His health has suffered too. Chronic anxiety keeps him awake. Blood pressure medication barely helps. Doctors told him stress is literally breaking his heart.
“I’m 68 years old,” he says. “I should be enjoying retirement, maybe traveling to places Shanann always wanted to visit. Instead I’m scared to check my phone.”
Why Won’t It Stop?
True-crime creators insist they’re “seeking justice” or “asking questions.” But Frank sees it differently. “My daughter’s killer is in prison for the rest of his life. The case is solved. There is no mystery. They just want views, likes, and Patreon subscribers. And they’ll step on a grieving father to get them.”
Some creators have privately apologized after Frank’s friends reached out, but most double down. One prominent YouTuber responded to complaints by making another video: “Why Shanann’s Dad Doesn’t Want You To Know This.”
A Plea to the Internet
For the first time in years, Frank is speaking out – not for attention, but in hopes someone listens.
“To every person sending me hate: You didn’t know my daughter. You didn’t hold Bella when she had nightmares. You didn’t watch Celeste dance in her princess dress.
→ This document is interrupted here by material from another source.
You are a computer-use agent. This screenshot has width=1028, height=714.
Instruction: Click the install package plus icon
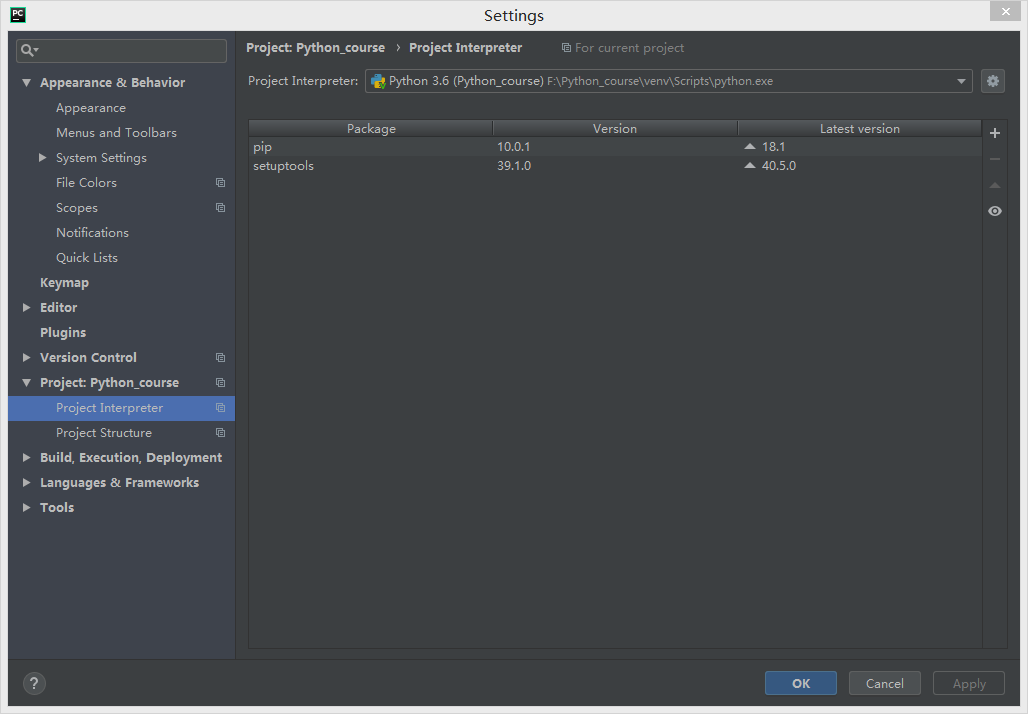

You don’t know what it’s like to bury your child and grandchildren in one week. Please, I’m begging you – stop. Let us grieve in peace.”
He has a simple request for platforms: “Make them use their real names. These cowards hide behind fake profiles. If they had to attach their real face to these messages, 99% would disappear.”
Still Holding On to Love
Despite everything, Frank keeps a small light burning. Every August 13, he releases three balloons – pink for Shanann, purple for Bella, yellow for Celeste. He visits their graves alone, bringing fresh flowers and reading them the cards he writes every month.
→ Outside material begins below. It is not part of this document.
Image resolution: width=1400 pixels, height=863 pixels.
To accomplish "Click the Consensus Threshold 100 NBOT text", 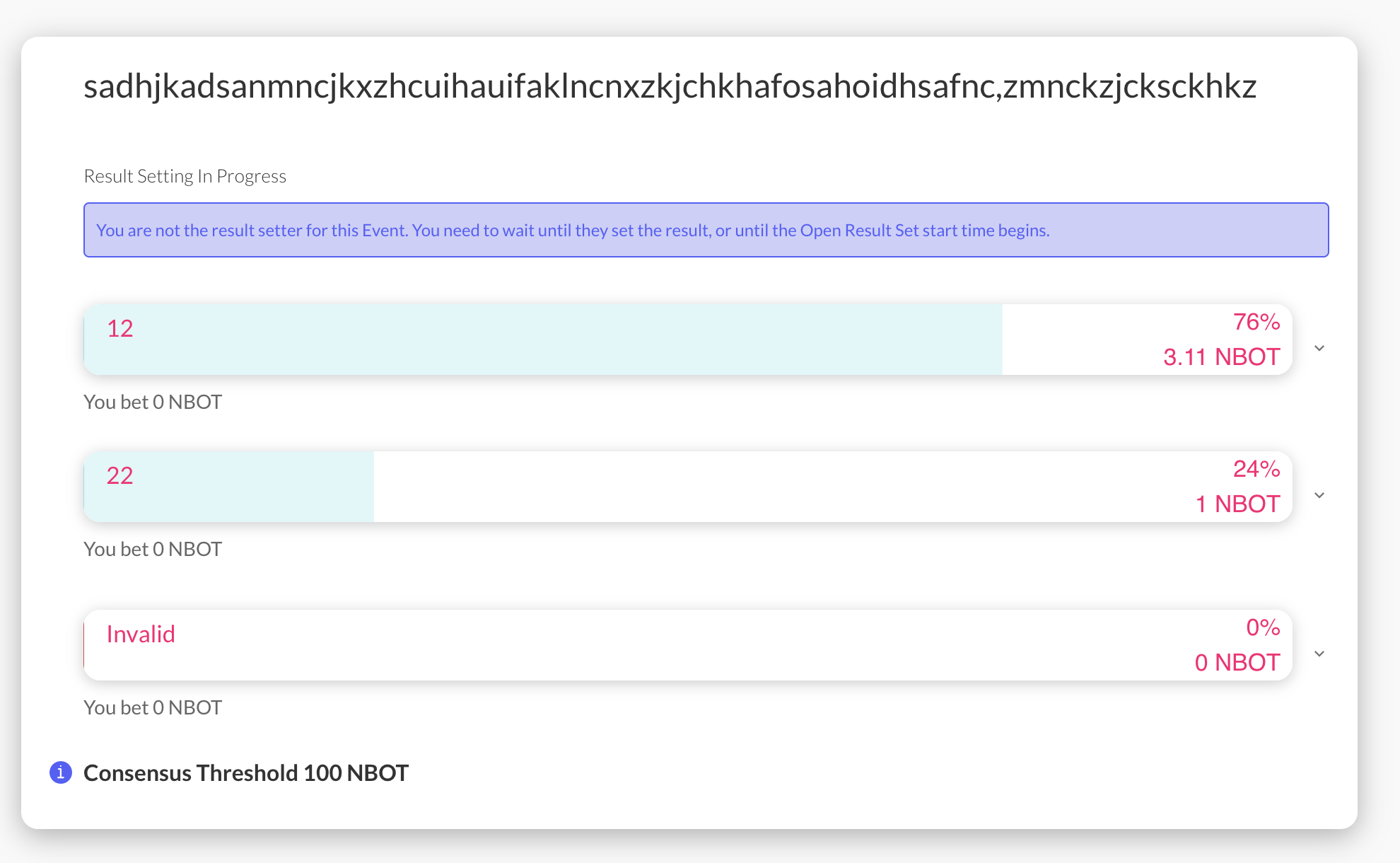I will [246, 772].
“I tell them about the good memories,” he smiles faintly. “How Bella loved unicorns. How CeCe would steal my hat and run away giggling. How Shanann called me every single night just to say goodnight. Those are the real stories. Not the garbage online.”
As we finish talking, another notification pings. Frank sighs but doesn’t check it. “Seven years,” he whispers. “You’d think people would get tired. But they don’t.”
He looks directly into my eyes with quiet strength: “I won’t let them win. I’ll keep loving my girls out loud, no matter how much they hate it. That’s the only revenge I need.”
If you’ve ever wondered what happens to families long after the cameras leave and the documentaries end, Frank Rzucek is living proof: for some, the suffering never stops. And tonight, somewhere in North Carolina, a heartbroken father will go to bed praying tomorrow brings fewer messages, fewer threats, and maybe – just maybe – a tiny bit of peace.